10 Dual Throat Nozzle 10a Nozzle Center Line 11 Nozzle Inlet 12 First Throttling Section 13 First Throat 14 Spreading Section 15 Second Throttling Section 16 Second Throat 18 Nozzle Outlet 19 Secondary Jet Injection Port A ₁ ^* Cross-sectional Area of First Throat A ₂ ^* Cross sectional area of second throat D ₁ Nozzle inlet opening width F _a Representative streamline F _b Representative streamline F _c Representative streamline F _d Representative streamline F _{IN1 From} engine combustion chamber _Main stream flowing into nozzle inlet F _IN2 Secondary jet stream F _OUT Jet stream jetting from nozzle outlet α ₁ Separation area

Claims (6)

By injecting the secondary jet from the secondary jet injection port provided in the middle of the nozzle to the main flow that flows in the nozzle from the nozzle inlet to the nozzle outlet, the flow of the main stream is changed, and from the nozzle outlet A fluid thrust direction control device for changing the direction of a jet flow,
The nozzle
The upstream end serves as a nozzle inlet, the cross-sectional area of the downstream end is formed to be smaller than the cross-sectional area of the upstream end, and the downstream end has a first throttle portion that is the first throat,
A widened portion which is connected to the downstream side of the first throttle portion and whose cross-sectional area of the downstream end portion is larger than that of the upstream end portion.
It has a second throttle portion which is connected to the downstream side of the widened portion and whose downstream end has a cross-sectional area smaller than that of its upstream end and whose downstream end serves as a second throat. With a dual throat nozzle,
By setting the cross-sectional area of the second throat (referred to as "A ₂ ^* ") to be larger than the cross-sectional area of the first throat (referred to as "A ₁ ^* "), the secondary jet flow is generated in the nozzle. During non-deflection control in which only the main flow is introduced without injecting, supersonic flow is generated in the expanded part and it is prevented from separating from the inner wall surface of the nozzle, so that unintentional thrust deflection does not occur. A hydraulic thrust direction control device characterized by the above.
The fluid thrust direction control according to claim 1, wherein the ratio A ₂ ^* /A ₁ ^* of the cross-sectional area A ₂ ^* of the second throat to the cross-sectional area A ₁ ^* of the first throat is set to 1.2 to 1.8. apparatus.
The fluid thrust direction control device according to claim 1, wherein the secondary jet injection port is provided in the widened portion.
When the cross-sectional areas of the first throat and the second throat are respectively A ₁ ^* and A ₂ ^* , the shock wave upstream Mach number is M ₁ , and the specific heat ratio is γ,
Substituting the value of the ratio A ₂ ^* /A ₁ ^* into the left side of Equation 6 below, and the cross-sectional area A _S obtained by simultaneous equations 6 and 7 below,
Secondary jet inlets, the expanded portion, the hydrodynamic thrust direction control device according to claim 3, wherein provided in the portion which becomes 0.9 to 1.1 times the cross-sectional area of the cross-sectional area A _S.

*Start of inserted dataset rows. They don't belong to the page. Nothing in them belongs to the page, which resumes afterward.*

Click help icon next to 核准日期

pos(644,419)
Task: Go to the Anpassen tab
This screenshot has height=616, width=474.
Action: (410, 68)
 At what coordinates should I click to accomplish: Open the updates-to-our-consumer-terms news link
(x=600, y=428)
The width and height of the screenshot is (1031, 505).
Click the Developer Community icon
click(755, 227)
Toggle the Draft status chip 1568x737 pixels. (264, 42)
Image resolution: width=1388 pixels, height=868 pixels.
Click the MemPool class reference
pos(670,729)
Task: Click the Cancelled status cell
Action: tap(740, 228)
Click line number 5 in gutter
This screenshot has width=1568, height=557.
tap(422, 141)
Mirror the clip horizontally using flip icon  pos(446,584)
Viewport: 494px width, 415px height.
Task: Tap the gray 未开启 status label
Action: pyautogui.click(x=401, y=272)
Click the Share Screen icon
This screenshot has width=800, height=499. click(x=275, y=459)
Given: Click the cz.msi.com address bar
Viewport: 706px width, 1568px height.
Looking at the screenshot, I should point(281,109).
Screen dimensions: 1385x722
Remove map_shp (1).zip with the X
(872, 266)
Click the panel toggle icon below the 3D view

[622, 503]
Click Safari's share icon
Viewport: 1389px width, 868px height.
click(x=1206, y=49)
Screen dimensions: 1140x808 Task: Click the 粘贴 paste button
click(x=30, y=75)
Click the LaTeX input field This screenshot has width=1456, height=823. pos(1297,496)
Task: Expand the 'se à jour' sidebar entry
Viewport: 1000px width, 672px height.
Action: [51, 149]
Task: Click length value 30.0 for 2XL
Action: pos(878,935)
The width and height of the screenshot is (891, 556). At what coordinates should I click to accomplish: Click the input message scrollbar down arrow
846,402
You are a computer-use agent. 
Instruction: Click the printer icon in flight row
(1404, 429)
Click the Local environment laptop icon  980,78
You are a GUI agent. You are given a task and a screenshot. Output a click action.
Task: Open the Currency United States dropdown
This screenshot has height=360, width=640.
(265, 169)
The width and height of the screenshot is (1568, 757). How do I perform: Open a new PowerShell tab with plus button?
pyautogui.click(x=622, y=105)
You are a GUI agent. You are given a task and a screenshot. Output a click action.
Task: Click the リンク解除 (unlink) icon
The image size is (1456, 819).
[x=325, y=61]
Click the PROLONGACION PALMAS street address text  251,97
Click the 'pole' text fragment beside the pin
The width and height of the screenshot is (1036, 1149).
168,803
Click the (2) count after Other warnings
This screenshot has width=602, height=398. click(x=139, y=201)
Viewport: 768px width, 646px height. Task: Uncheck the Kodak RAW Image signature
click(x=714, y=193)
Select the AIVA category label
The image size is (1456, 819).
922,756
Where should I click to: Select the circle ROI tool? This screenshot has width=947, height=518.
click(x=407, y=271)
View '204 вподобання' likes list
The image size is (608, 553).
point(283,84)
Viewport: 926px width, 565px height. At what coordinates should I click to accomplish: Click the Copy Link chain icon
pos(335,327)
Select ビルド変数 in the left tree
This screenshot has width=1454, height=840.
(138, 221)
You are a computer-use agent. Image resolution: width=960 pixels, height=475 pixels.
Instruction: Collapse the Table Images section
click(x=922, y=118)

The fluid thrust direction control device according to any one of claims 1 to 4, wherein the nozzle has the same cross-sectional shape parallel to one plane including the center line.
The fluid thrust direction control device according to any one of claims 1 to 4, wherein a nozzle having a shape of a rotary body having a center line as an axis is used as the nozzle.